Exercise directions: Please work out how many of the lines below include "computer". Only the number should be given.

[Stored records]
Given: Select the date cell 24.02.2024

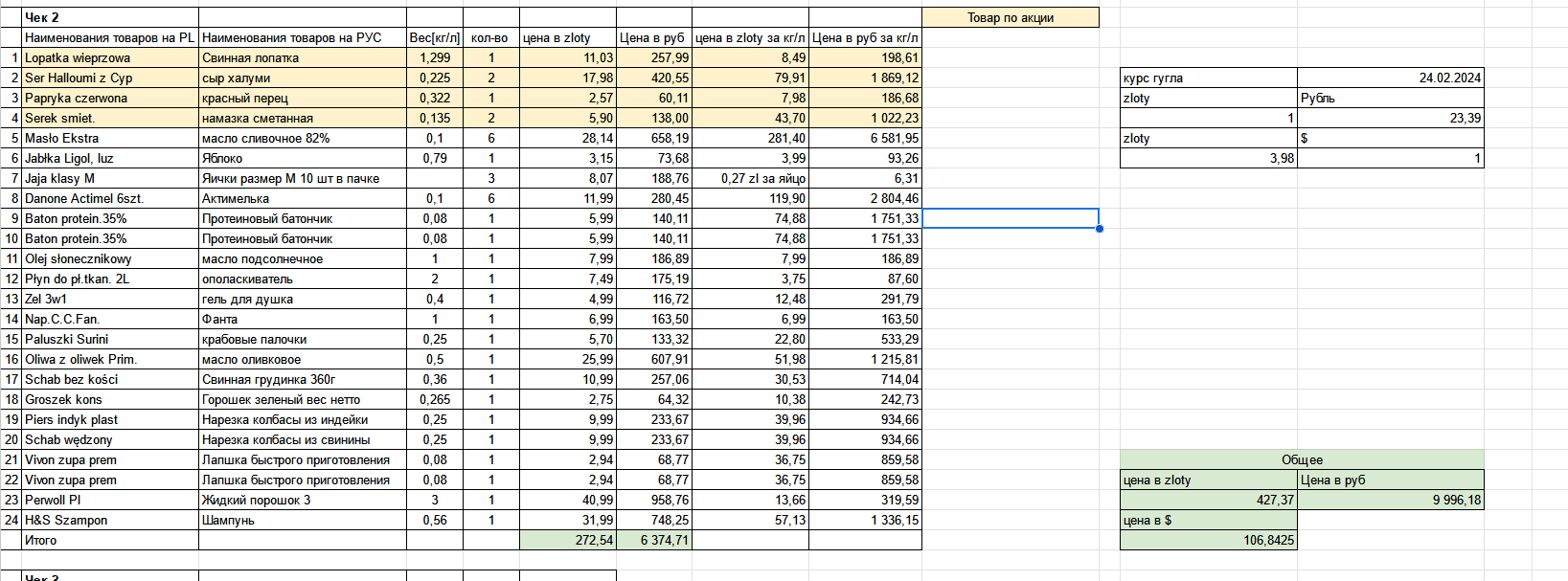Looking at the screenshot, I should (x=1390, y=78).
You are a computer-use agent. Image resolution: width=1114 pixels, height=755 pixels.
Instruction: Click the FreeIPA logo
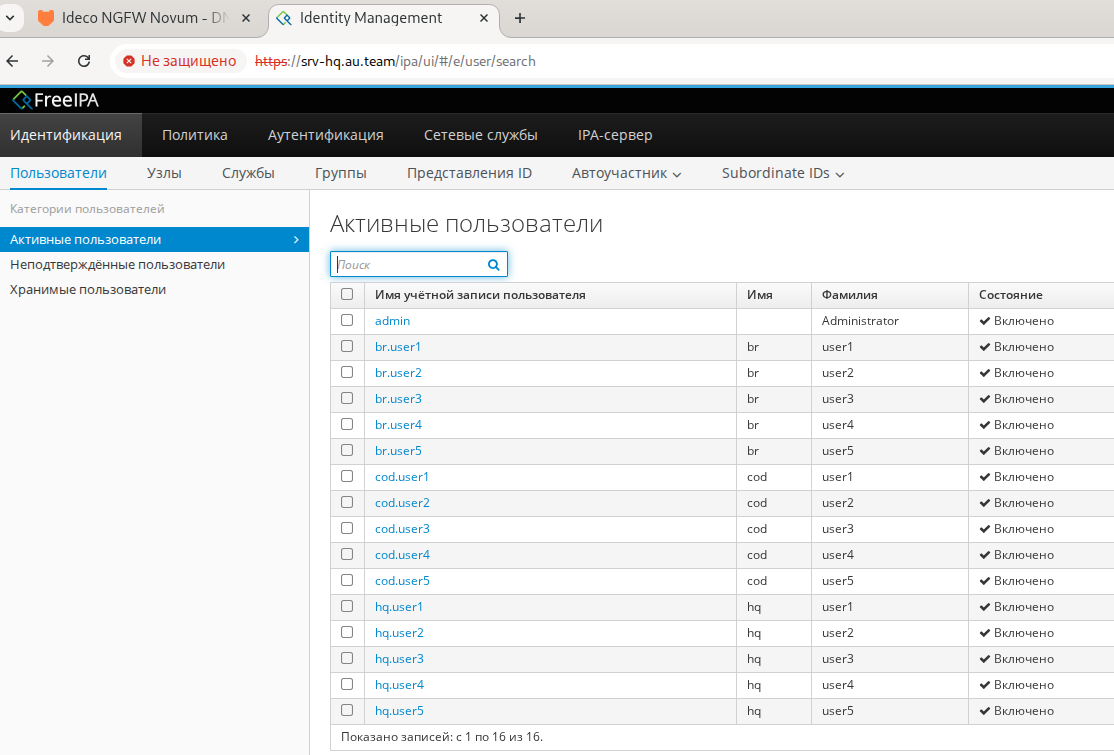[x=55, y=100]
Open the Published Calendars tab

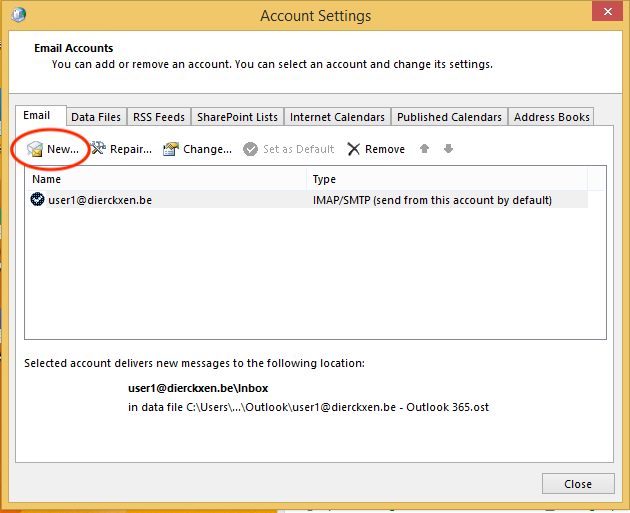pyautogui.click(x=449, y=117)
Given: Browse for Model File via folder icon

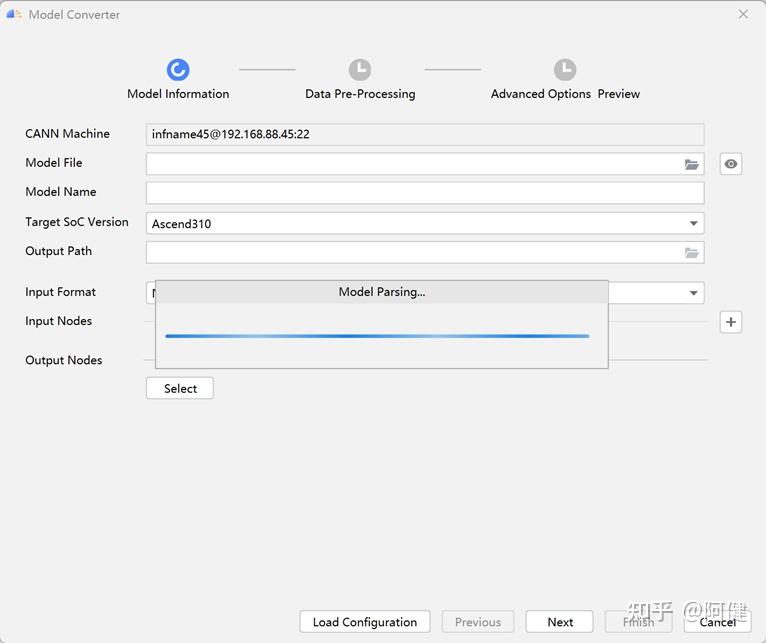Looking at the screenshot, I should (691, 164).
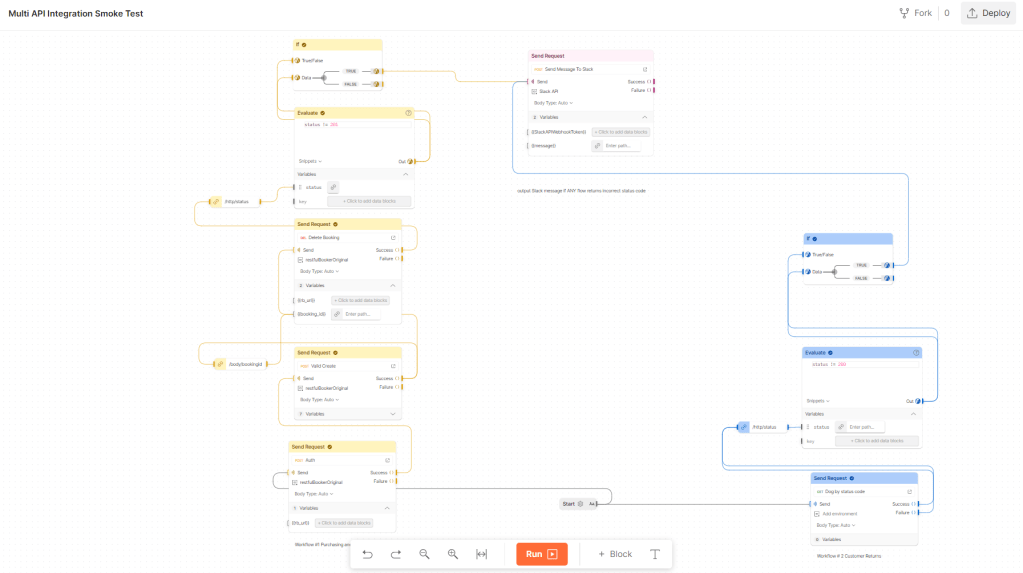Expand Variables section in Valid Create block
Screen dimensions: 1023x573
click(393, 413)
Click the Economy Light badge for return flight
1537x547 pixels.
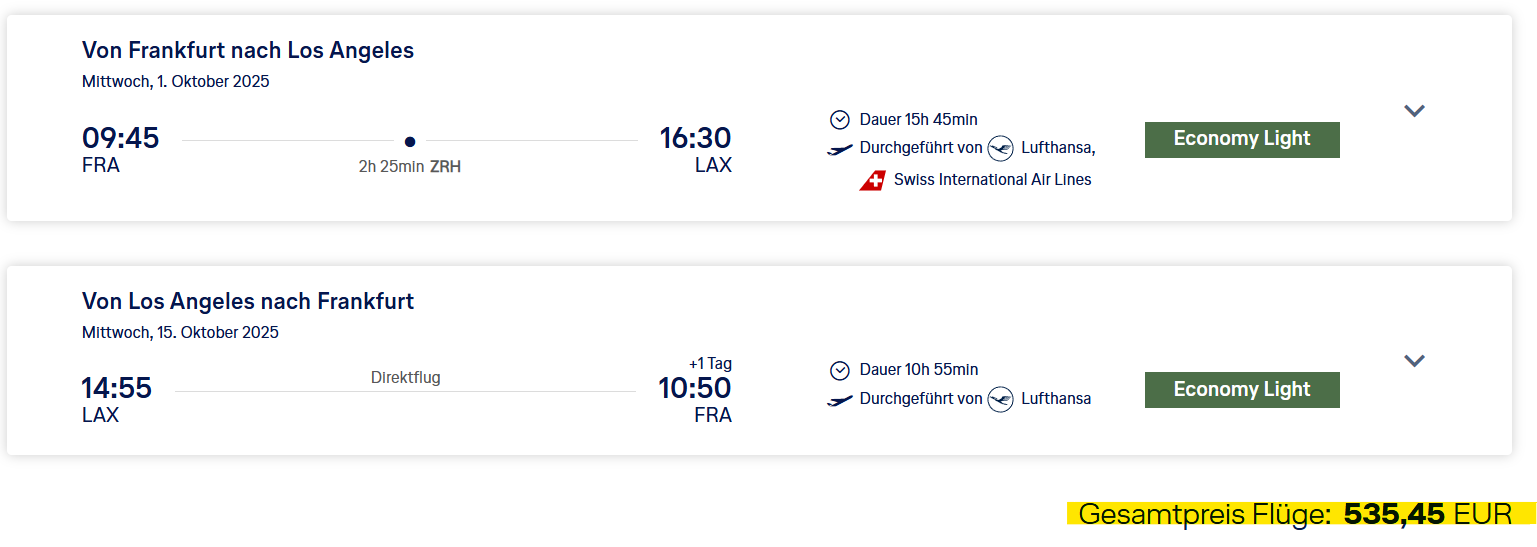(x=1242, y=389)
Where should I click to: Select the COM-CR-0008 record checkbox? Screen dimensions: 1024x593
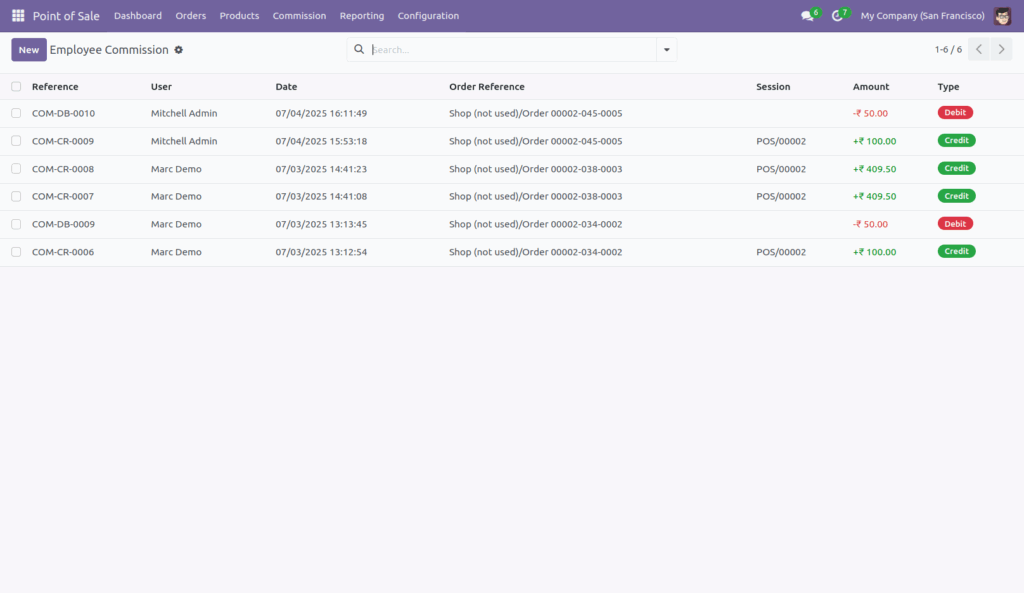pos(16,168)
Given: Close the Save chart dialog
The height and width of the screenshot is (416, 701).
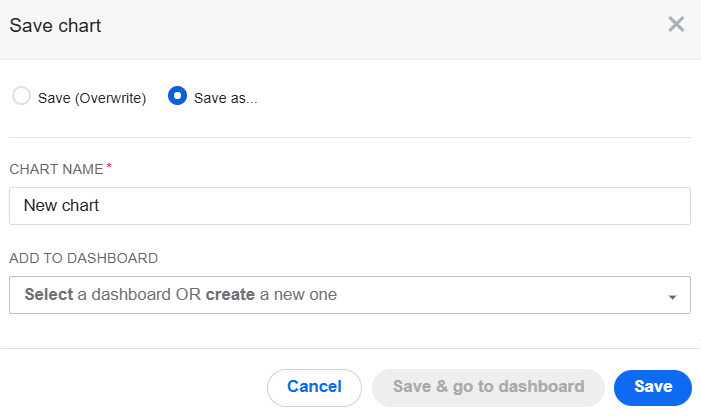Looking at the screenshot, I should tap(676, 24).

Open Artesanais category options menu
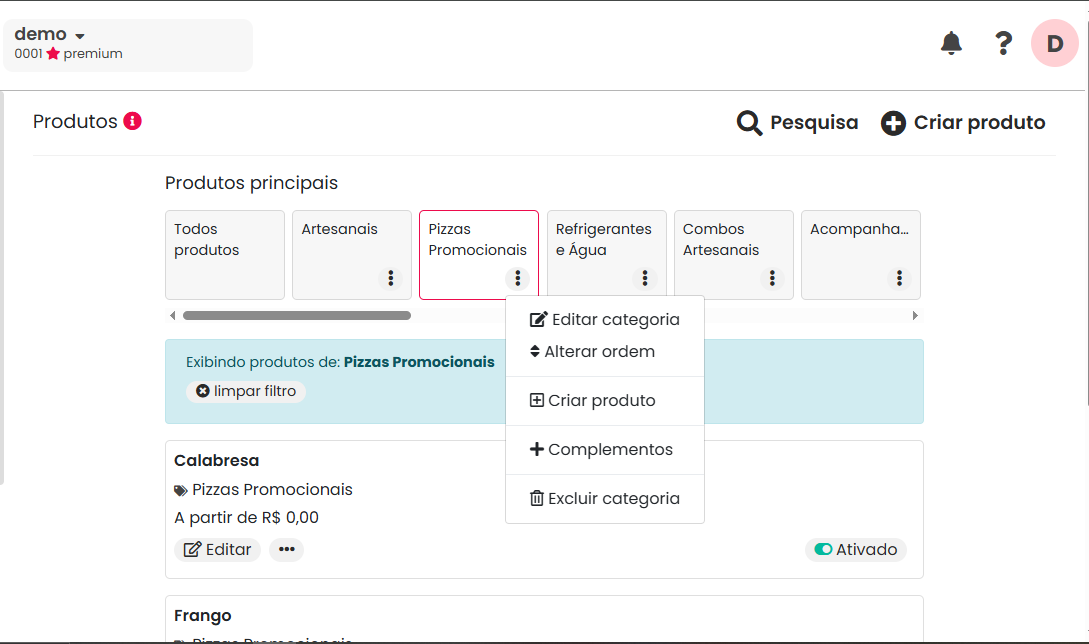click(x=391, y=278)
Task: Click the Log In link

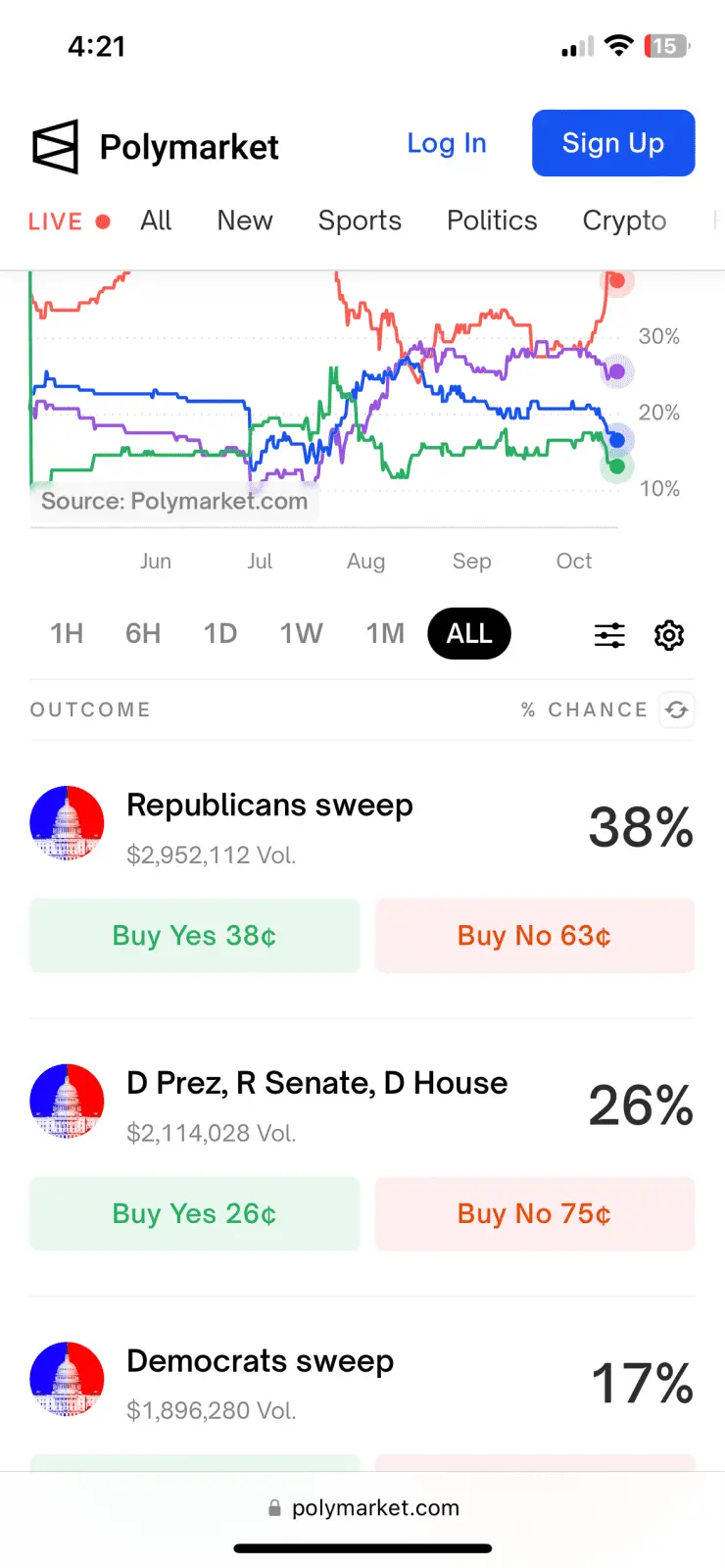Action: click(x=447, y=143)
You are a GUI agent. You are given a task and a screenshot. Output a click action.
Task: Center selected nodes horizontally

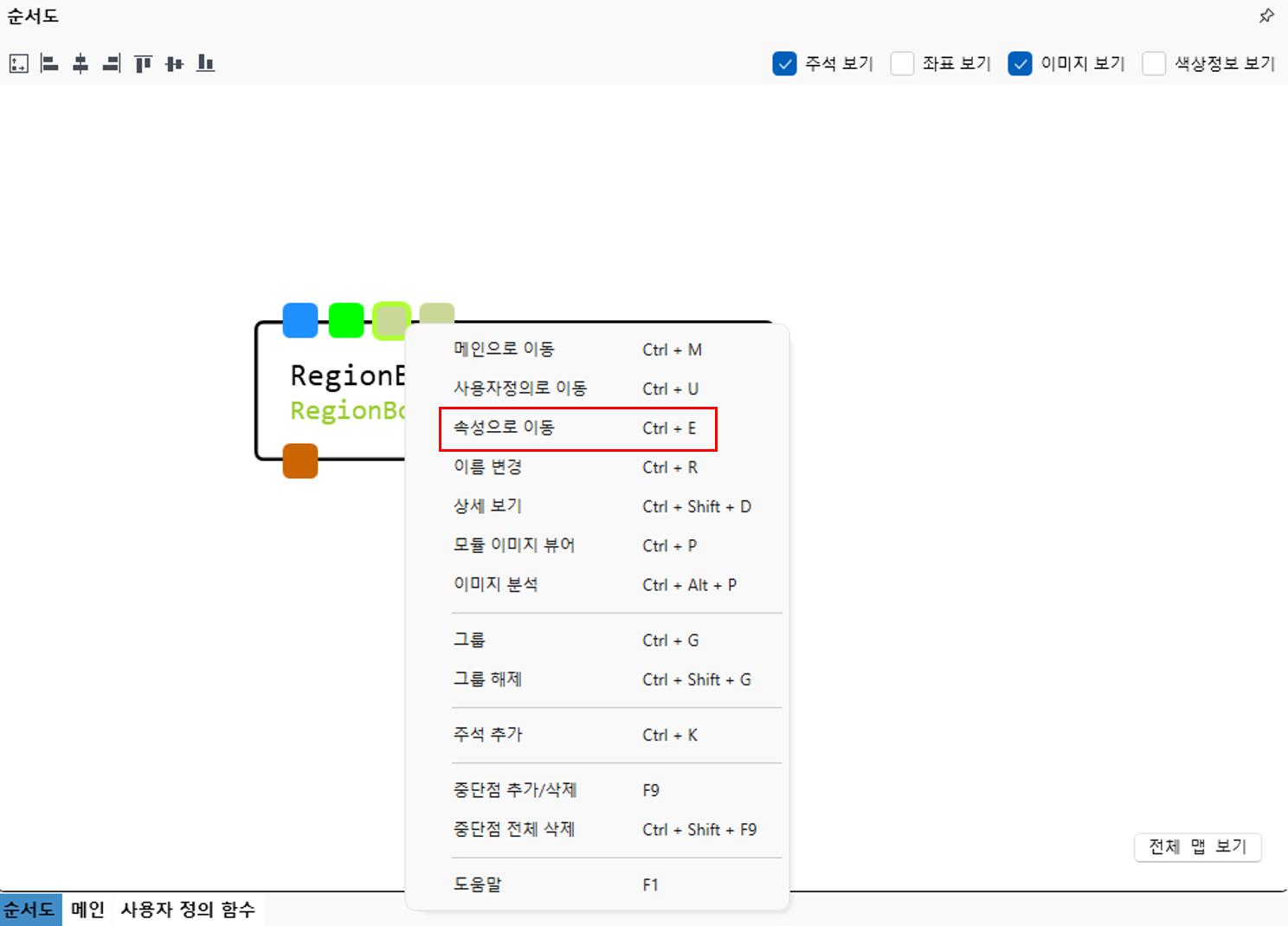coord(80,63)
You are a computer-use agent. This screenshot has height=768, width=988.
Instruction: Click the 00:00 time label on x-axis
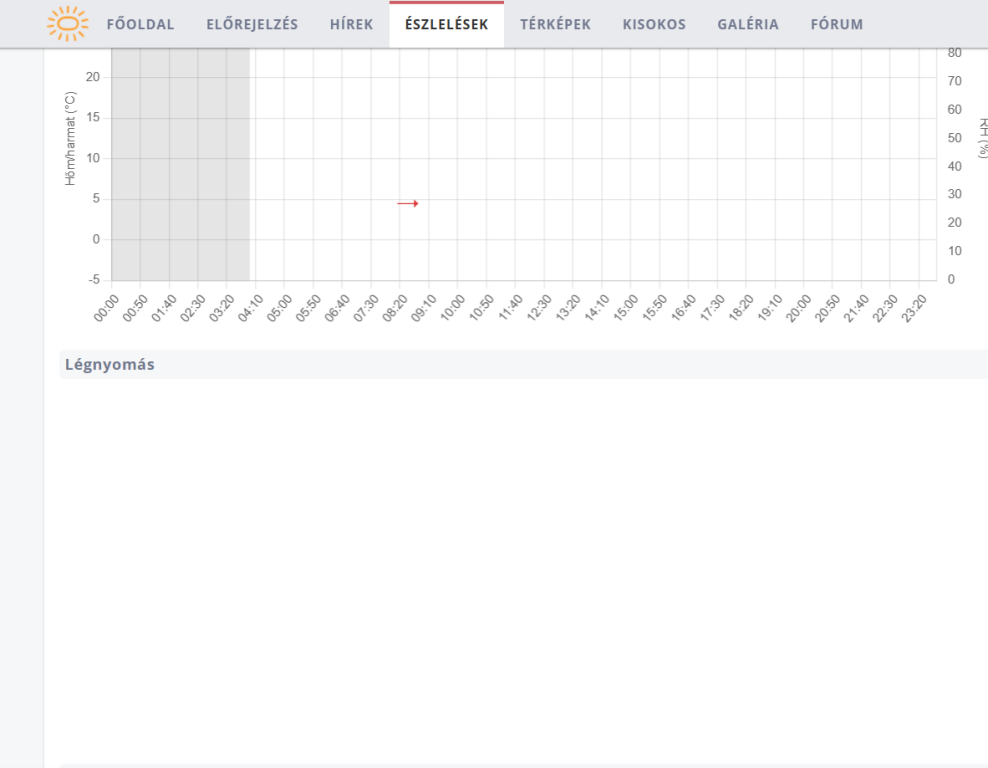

Your response: 2